Correct CLIPForImageClassification #30373

Xmaster6y · 2024-04-21T15:43:35Z

What does this PR do?

This PR fixes CLIPForImageClassification by using the pooler_output instead of the mean pooling of the last_hidden_state to compute the class logits. See the graph below.

Suggestion

Maybe we could give a choice (in the config?) to choose what method to use.

Performances

Here is a training comparison for a small dataset (everything is equal in the two runs). All the parameters are frozen except classifier.weight and classifier.bias.

(pink being with the pooled output and orange with the mean pooling).

Before submitting

This PR fixes a typo or improves the docs (you can dismiss the other checks if that's the case).
Did you read the contributor guideline,
Pull Request section?
Was this discussed/approved via a Github issue or the forum? Please add a link
to it if that's the case.
Did you make sure to update the documentation with your changes? Here are the
documentation guidelines, and
here are tips on formatting docstrings.
Did you write any new necessary tests?

Who can review?

Anyone in the community is free to review the PR once the tests have passed. Feel free to tag
members/contributors who may be interested in your PR.

Related to #28952 @NielsRogge

amyeroberts · 2024-04-24T17:32:17Z

cc @NielsRogge

NielsRogge · 2024-04-24T19:43:33Z

Interesting, thanks for the plot! I decided to average pool the patch tokens by default as it was shown that this generally works better than using the final hidden state of the CLS token for downstream image classification.

Question for @amyeroberts, we could switch to using the pooler output by default as the CLIPForImageClassification class is pretty new, or we could make it configurable (although adding attributes to an existing config is a bit anti-pattern in the Transformers library).

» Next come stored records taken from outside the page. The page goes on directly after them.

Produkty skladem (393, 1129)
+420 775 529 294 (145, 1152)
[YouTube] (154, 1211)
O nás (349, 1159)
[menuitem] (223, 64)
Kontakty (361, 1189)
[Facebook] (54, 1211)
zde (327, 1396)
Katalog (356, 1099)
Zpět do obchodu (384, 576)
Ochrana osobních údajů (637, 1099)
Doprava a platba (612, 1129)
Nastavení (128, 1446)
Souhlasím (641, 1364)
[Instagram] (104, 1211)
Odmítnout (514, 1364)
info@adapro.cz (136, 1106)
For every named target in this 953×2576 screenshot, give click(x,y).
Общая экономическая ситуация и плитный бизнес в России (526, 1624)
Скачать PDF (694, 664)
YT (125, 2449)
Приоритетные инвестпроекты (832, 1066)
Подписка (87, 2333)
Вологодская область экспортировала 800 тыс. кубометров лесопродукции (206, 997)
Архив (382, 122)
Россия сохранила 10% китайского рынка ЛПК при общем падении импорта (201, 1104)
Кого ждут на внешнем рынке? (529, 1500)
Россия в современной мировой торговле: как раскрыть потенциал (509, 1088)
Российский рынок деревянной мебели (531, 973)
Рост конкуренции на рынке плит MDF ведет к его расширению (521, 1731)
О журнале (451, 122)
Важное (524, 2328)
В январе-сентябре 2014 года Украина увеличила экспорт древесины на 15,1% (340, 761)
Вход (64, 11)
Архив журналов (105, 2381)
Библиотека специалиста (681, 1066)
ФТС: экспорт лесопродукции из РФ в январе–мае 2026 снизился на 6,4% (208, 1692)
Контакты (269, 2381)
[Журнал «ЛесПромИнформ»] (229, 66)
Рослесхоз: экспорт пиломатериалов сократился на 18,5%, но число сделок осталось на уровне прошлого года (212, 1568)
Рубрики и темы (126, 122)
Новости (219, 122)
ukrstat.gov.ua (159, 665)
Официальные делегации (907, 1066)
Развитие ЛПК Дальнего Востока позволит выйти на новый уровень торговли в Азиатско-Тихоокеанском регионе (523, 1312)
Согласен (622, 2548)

amyeroberts · 2024-04-25T19:34:41Z

@Xmaster6y Could you re-run this experiment on the development branch now that the weight initialization fix has been merged into main?

Based on that we can make a better decision :). If it's little to no difference, or this changes makes things worse, then there's nothing to change.

If there's still a large difference, then maybe.

Xmaster6y · 2024-04-26T09:15:03Z

Sonds good, I'll try it this weekend.

Xmaster6y · 2024-04-28T13:09:03Z

My results hold. IMO, it is expected knowing that CLIP was trained on the pooler output, the other tokens might be less relevant. Here, it might be overfitting on the additional "noise".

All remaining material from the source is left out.